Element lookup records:
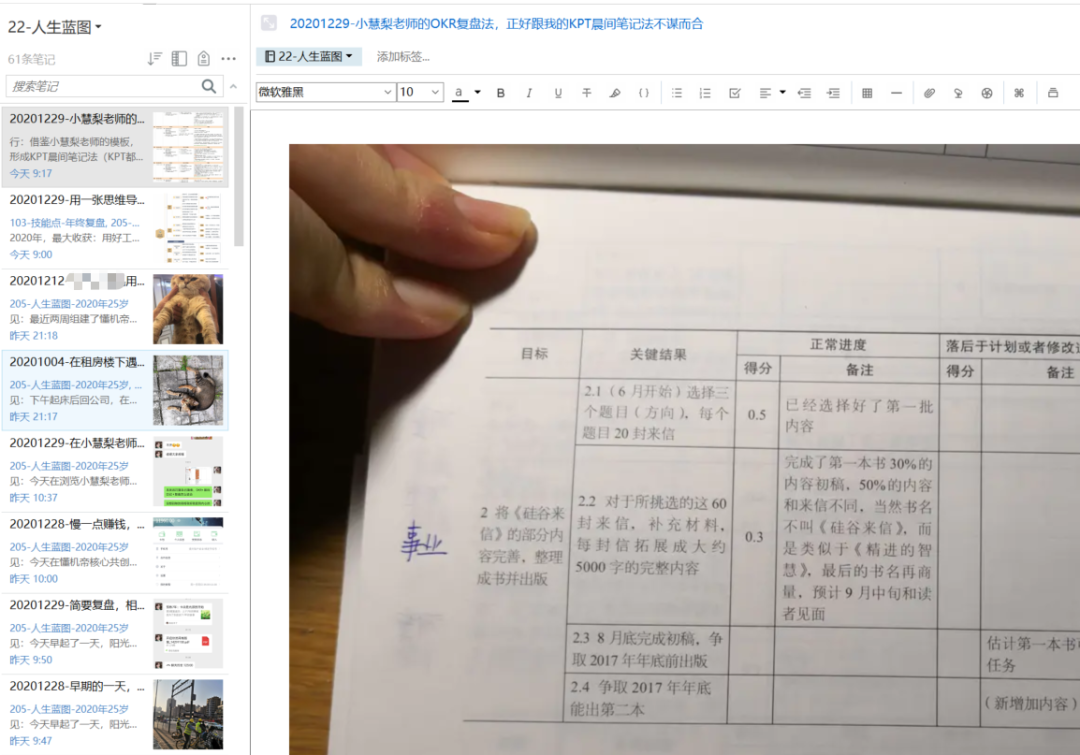This screenshot has width=1080, height=755.
Task: Click the note title link 20201229-小慧梨老师的OKR复盘法
Action: click(496, 23)
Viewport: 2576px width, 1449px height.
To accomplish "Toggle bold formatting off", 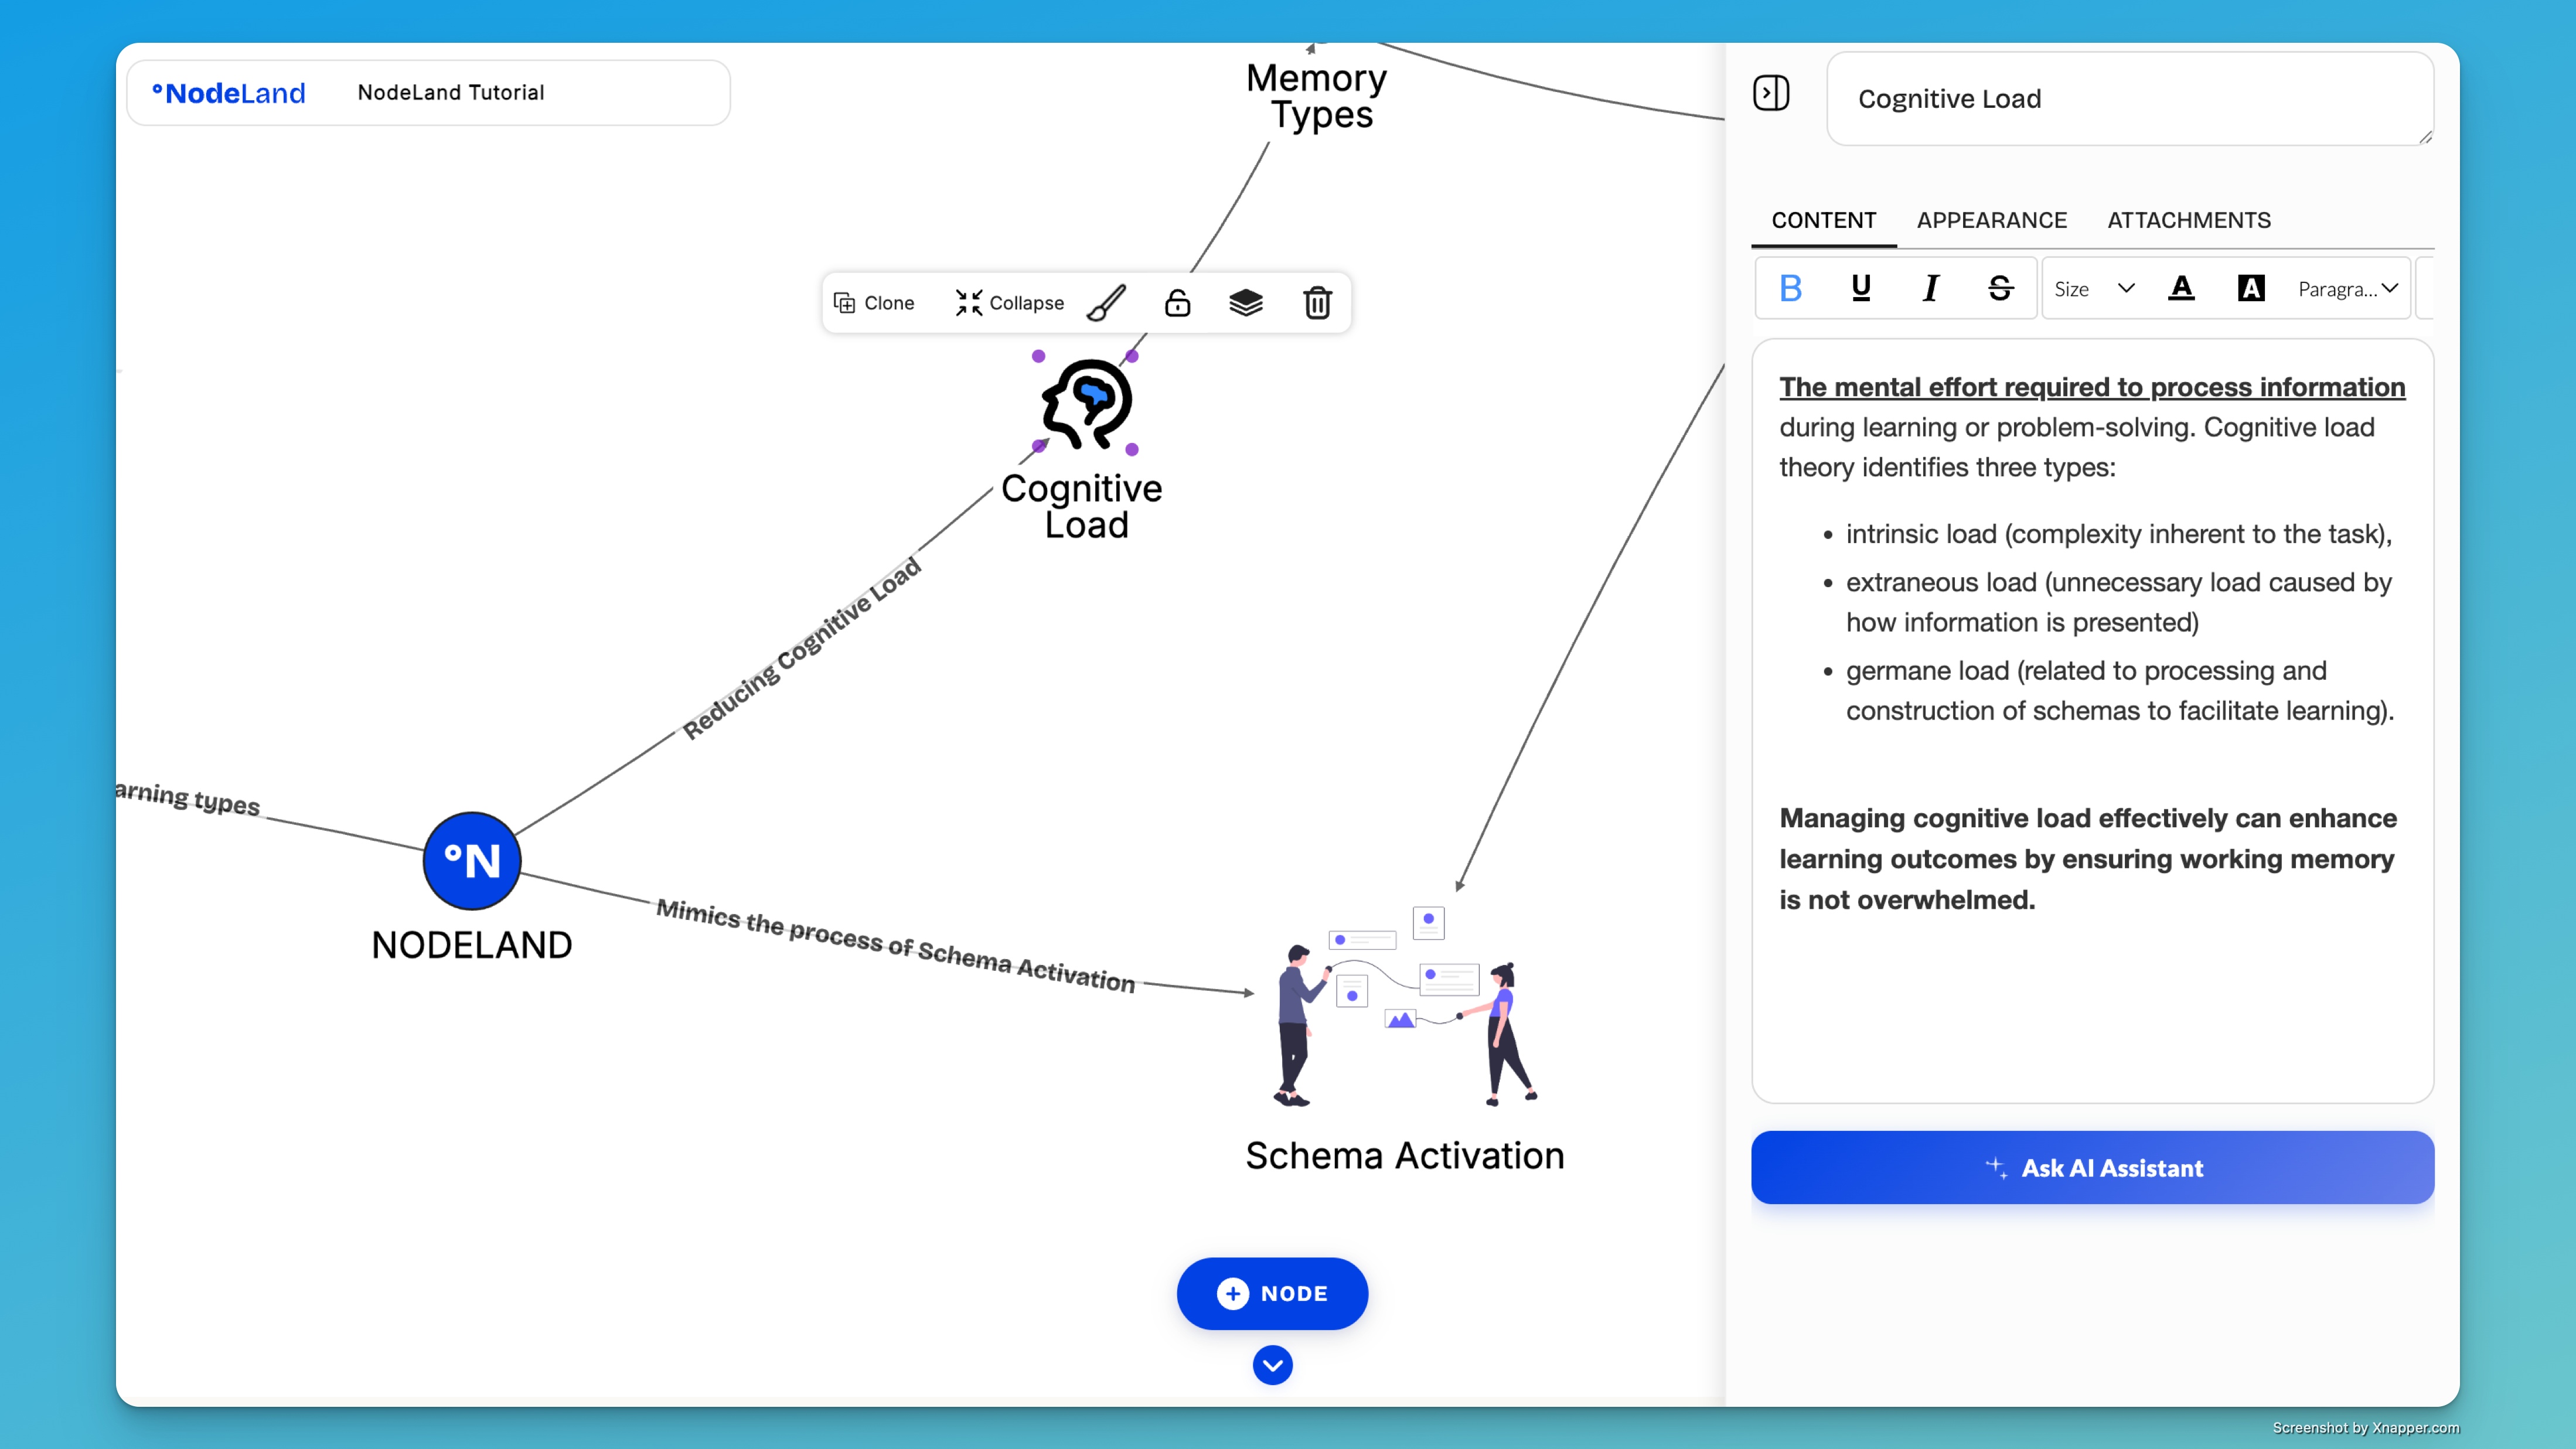I will click(x=1790, y=288).
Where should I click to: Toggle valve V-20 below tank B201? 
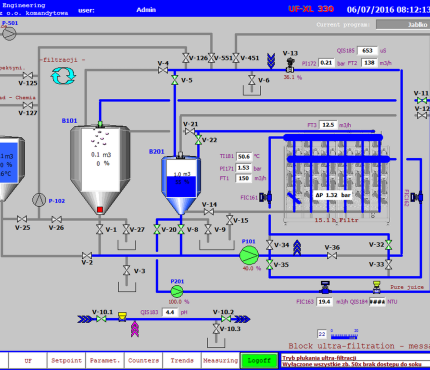(157, 229)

Stated task: Recast the records above as a two-column CSV with the headers request and answer, starting at the line that contains "Where should I" and continuing through the end of the records. Put each request's text and its answer in one quoted field apiece, replace line breaks with spaces, and leave out the pictures.

Result of the exercise:
request,answer
"Where should I click to: Toggle valve V-20 below tank B201?","(157, 229)"